By Jared Council

International Business Machines Corp. is partnering with Nielsen Holdings PLC to offer an AI-powered service that targets digital ads based on weather and retail sales data.

The service, Watson Advertising Weather Targeting, uses machine-learning models to find correlations between weather and sales data across the U.S., and then recommends actions for marketers. For instance, if the artificial intelligence notices that consumers in a geographical area tend to buy a certain type of wine when temperatures reach a certain level, it can trigger online ads for such products in that location.

It is powered by hundreds of millions of data points from IBM's Weather Co. unit, as well as data from Nielsen's Retail Measurement Services, which captures product-level transaction data from more than 900,000 retailers across the globe, according to the companies.
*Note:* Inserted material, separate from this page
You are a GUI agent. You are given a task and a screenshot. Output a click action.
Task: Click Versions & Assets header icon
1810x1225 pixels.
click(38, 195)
U.S. digital advertising sales, which include search and display ads, are forecast to top $134.6 billion in 2020, according to research firm eMarketer, up 1.7% from 2019, with tech giants Alphabet Inc.'s Google, Facebook Inc. and Amazon.com Inc. dominating the market.

As the industry shifts away from traditional third-party cookies for ad targeting, IBM Watson Advertising, whose client list of roughly 1,000 companies includes CVS and State Farm, is counting on AI-based targeting tools that don't use cookies to make inroads.
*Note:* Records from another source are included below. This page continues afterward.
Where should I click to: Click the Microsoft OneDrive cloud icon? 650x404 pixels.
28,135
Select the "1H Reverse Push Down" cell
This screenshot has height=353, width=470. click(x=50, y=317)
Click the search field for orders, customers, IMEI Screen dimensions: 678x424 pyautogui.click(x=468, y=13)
"We've long believed in the value AI can offer to the advertising industry by solving critical challenges across data safety, fraud, transparency and targeting," said Sheri Bachstein, vice president and global head of IBM Watson Advertising and Weather Co.
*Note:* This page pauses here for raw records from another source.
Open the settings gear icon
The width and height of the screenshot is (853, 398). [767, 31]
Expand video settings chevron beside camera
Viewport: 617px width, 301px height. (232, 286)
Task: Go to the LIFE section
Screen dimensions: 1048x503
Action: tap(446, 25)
The system, which will be available later this month, can analyze more than 500 weather and sales signals across the roughly 42,000 ZIP Codes in the U.S., making recommendations hourly as conditions change.

IBM said in testing its AI discovered a 49% increase in outdoor pest-control product sales in the northwestern part of the central U.S. during clear conditions, for instance, and a 26% increase in charcoal sales throughout the South when minimum wind chills exceed the average.

The service initially will only be available in the U.S.

David Olesnevich, the head of product at IBM Watson Advertising, said the company previously used weather to help target ads, but never had access to granular, frequently updated retail-sales data until the Nielsen partnership.

Google in January said it planned to phase out third-party cookies, which tracks users from site to site, on its Chrome web browser by 2022. And an Apple Inc. iOS14 update this fall will prevent Facebook Inc. and other companies that facilitate online advertising from collecting a person's advertising identifier without the user's permission.

Gartner Inc. research director Eric Schmitt said it is difficult to find any approach that outperforms hypertargeted, cookie-based ads. But he added that consumer-goods companies can do without that level of precision.

"There's no doubt that that balance is kind of returning between audience hypertargeting and what we call contextual buys, where you're not buying people per se; you're buying people who have something in common, like watching the same show or experiencing the same weather," said Mr. Schmitt.